APO’nun paltosundan çıkanlar…
Twitter’da Sırrı Sakık’ın, Bahçeli için, "Elinde iple dolaşıp Öcalan'ı as diyen Bahçeli, sen bu saatten sonra assan assan Sayın Öcalan'ın paltosunu vestiyere asarsın" şeklindeki ifadesini okuyunca pek bilindik bir metafor olan ‘Gogol’un Paltosu’nu düşündüm…
‘Gogol’un Paltosu’ndan çıkanlarla ‘Apo’nun Paltosu’ndan çıkanları mukayese etmeyi denedim, baktım ki mukayesesi mümkün olmuyor.
‘Gogol’un Paltosu’ndan kelimeler dökülüyor, her birisi birbirinden güzel kelimeler.
‘Apo’nun Paltosu’ndan ise yalnızca kan ve o kanın müsebbipleri dökülüyor.
Sakık, bir zamanlar bir semt ocak başkanımıza bir söylemeğe cesaret edemediklerini bu gün Twitter’da MHP’nin Genel Başkanı Devlet Bahçeli’ye söyleyebiliyor.
Sakık’ın buna cesaret edebiliyor olması şüphesiz iki taraflı bir realitenin ürünü.
Realitenin bir tarafında Sakık’ın ve temsil ettiği ihânetin nasıl bir psikolojik rahatlık ve hatta üstünlüğe kavuştuğu var.
Diğer tarafında ise MHP’nin bu süreçte nasıl silikleştiğinin ve ne düşündüğünün öneminin yok olması realitesi var.
Sakık'tan, "Apo’nun Paltosu’nu ancak vestiyere asabileceği" şeklinde bir racon yiyen devlet Bahçeli’nin dün verdiği, “Henüz son sözümüzü söylemedik” beyânatı çok sakil duruyor bu sebeple. Söyleyeceği son sözün ne zaman, nerede ve hangi işe yarayacağının stratejik hesabını yaparak böyle bir cümle sarf ettiğine dair sicilli pek de parlak olmayan Devlet Bahçeli’nin bahse konu ‘son sözü’ yine önüne konulan bir yazılı metnin ‘Salı günü çıkışı’ olarak anlamsızlaşacaktır.
* * * * * *
‘Apo’nun Paltosu’ndan çıkanlar Sakık ve Bahçeli arasındaki muhtemel ‘vestiyer polemiği’nden ibâret değil elbette.
‘Apo’nun Paltosu’ndan ve müzâkerecilerin zabıtlarından bölünmüş bir Türkiye’nin planları ve planlayıcıları çıkıyor.
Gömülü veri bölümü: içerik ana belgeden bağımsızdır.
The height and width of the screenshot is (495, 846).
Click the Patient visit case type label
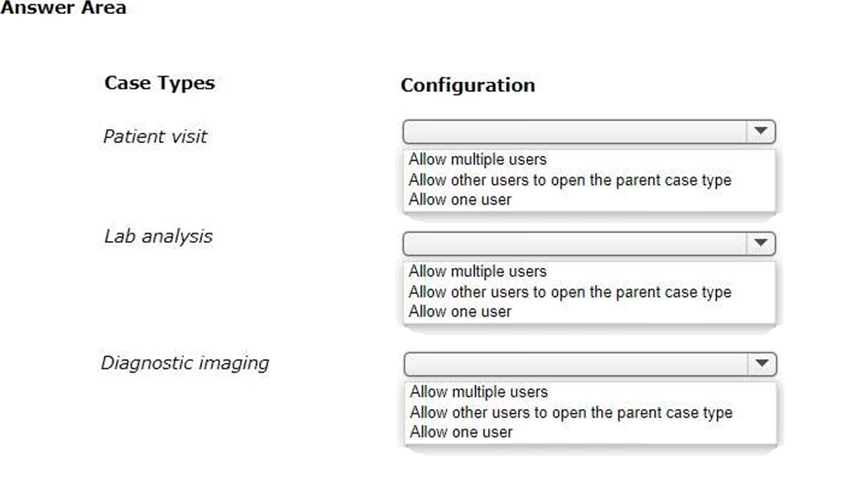(155, 137)
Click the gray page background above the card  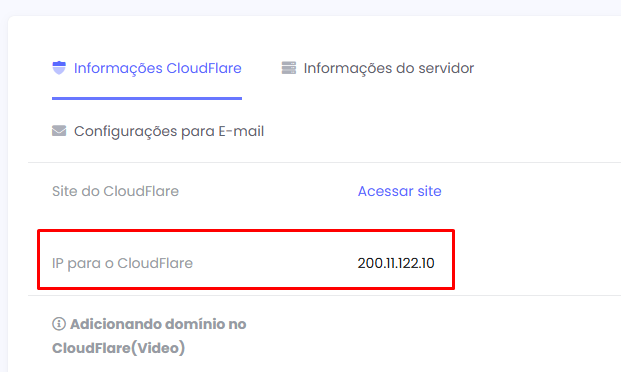tap(310, 7)
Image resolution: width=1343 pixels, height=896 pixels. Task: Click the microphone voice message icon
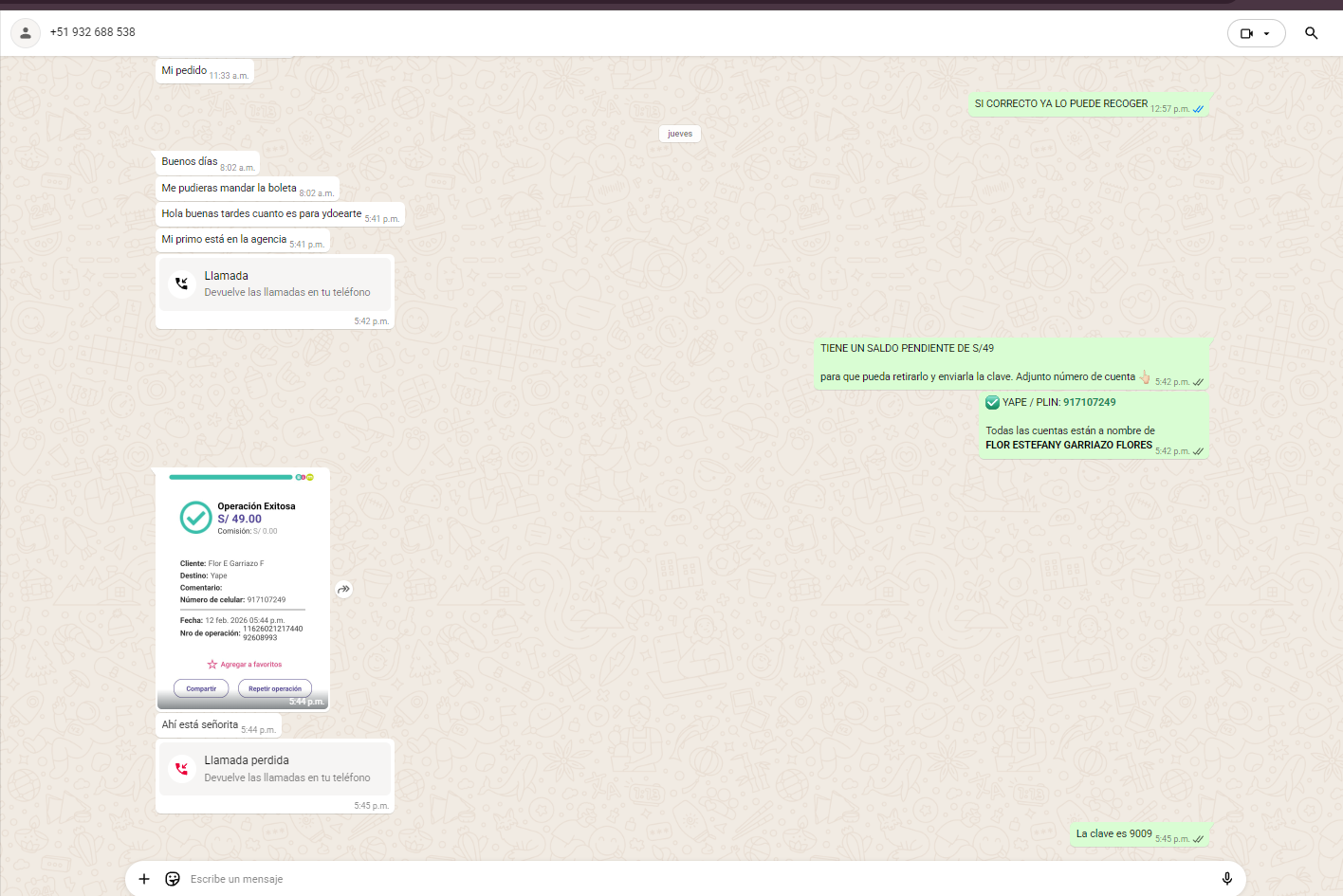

‘Apo’nun Paltosu’ndan, bin yıllık bir kardeşlik hukukunun ve bir arada yaşama irâdesinin içine konulan patlayıcılar ve patlatıcılar çıkıyor.
‘Apo’nun Paltosu’ndan, Türk kavramı ile Türk milletine aidiyetleriyle ilgili birikmiş kompleksler ve hesaplaşmaların alenî ve küstah imzaları çıkıyor.
‘Apo’nun Paltosu’ndan, ve mektuplarından TBMM ile PKK’yı eşit bir statüye kavuşturma gayretleri karşısında karanlık bir sessizliğe kavuşmuş Türkiye çıkıyor.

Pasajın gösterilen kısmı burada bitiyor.